WHAT NEEDS TO BE DONE: Write out exactly the lines between the line containing "You are a computer-use" and the end of the records, counting both ends, and leave out all pictures.

[Stored records]
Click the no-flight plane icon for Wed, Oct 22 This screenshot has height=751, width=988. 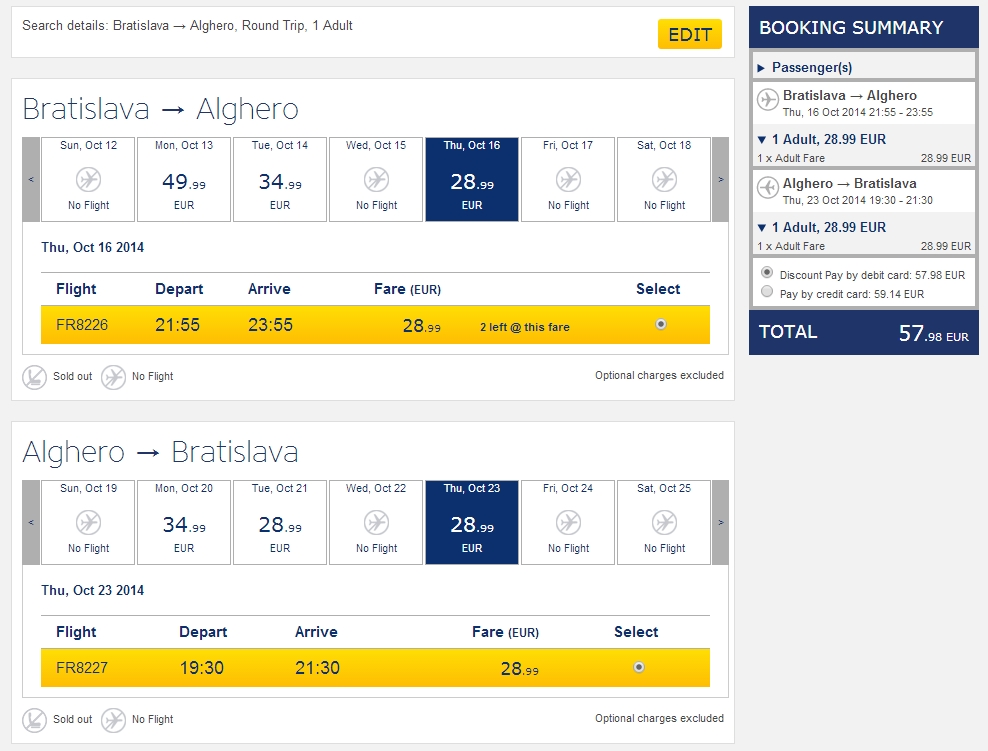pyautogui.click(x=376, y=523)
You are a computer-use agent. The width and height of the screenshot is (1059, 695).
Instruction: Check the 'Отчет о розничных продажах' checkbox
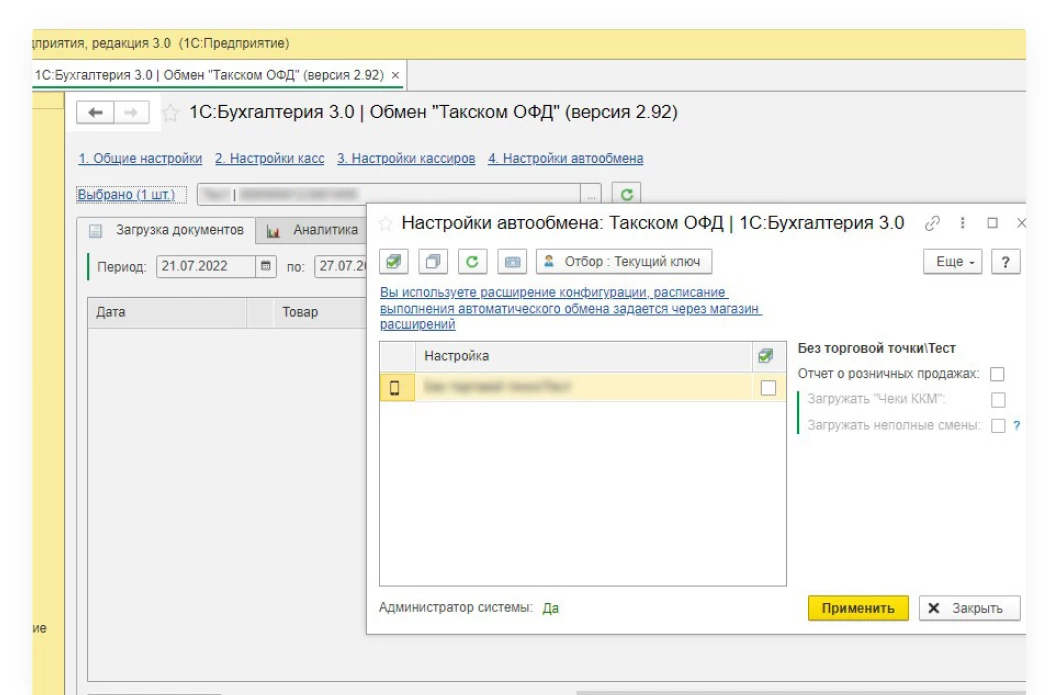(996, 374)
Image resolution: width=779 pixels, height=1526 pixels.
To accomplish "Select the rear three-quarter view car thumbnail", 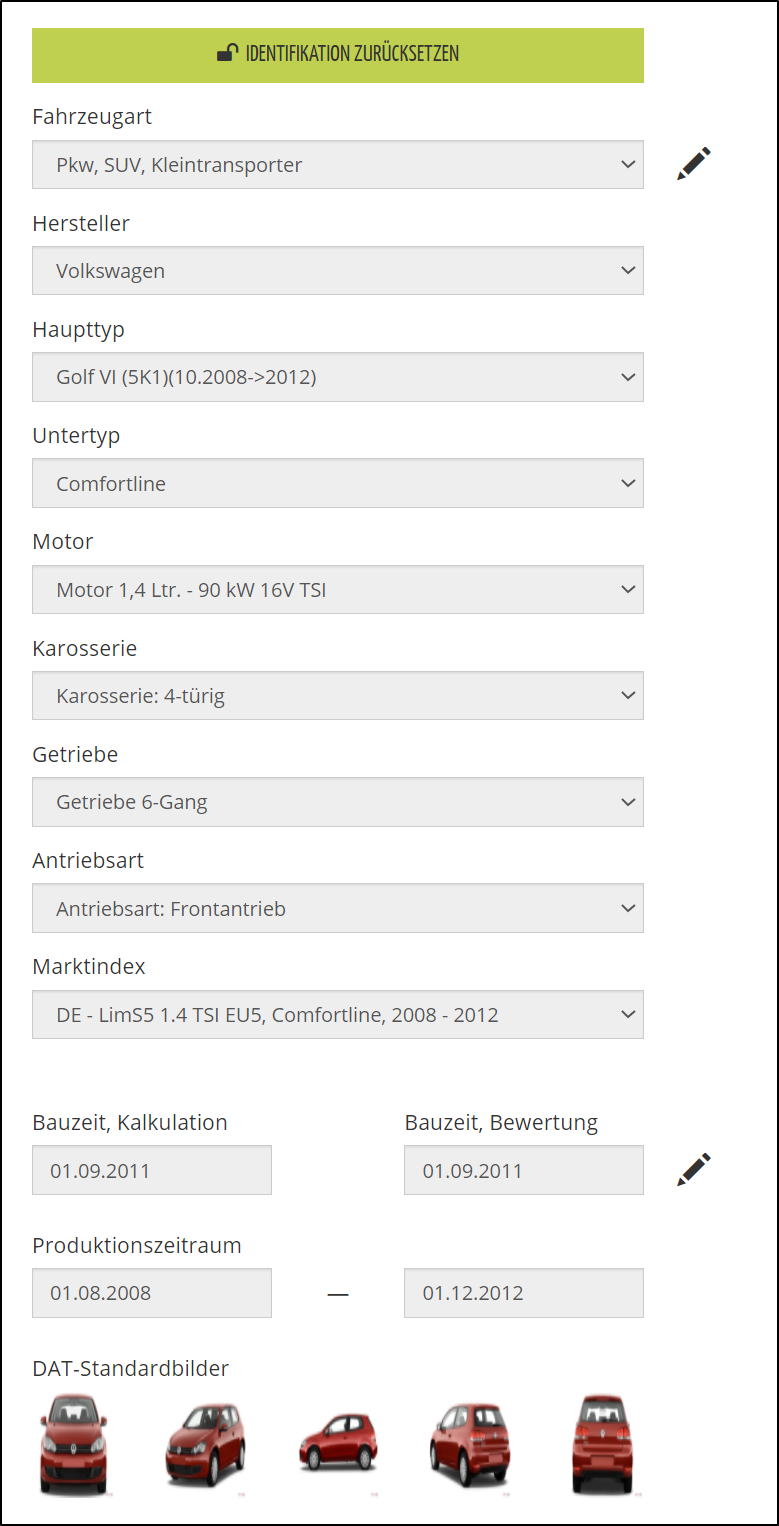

TASK RESPONSE:
You are a computer-use agent. The width and height of the screenshot is (1059, 695).
Instruction: Check the 'Отчет о розничных продажах' checkbox
(996, 374)
Image resolution: width=779 pixels, height=1526 pixels.
To accomplish "Select the rear three-quarter view car thumbnail", 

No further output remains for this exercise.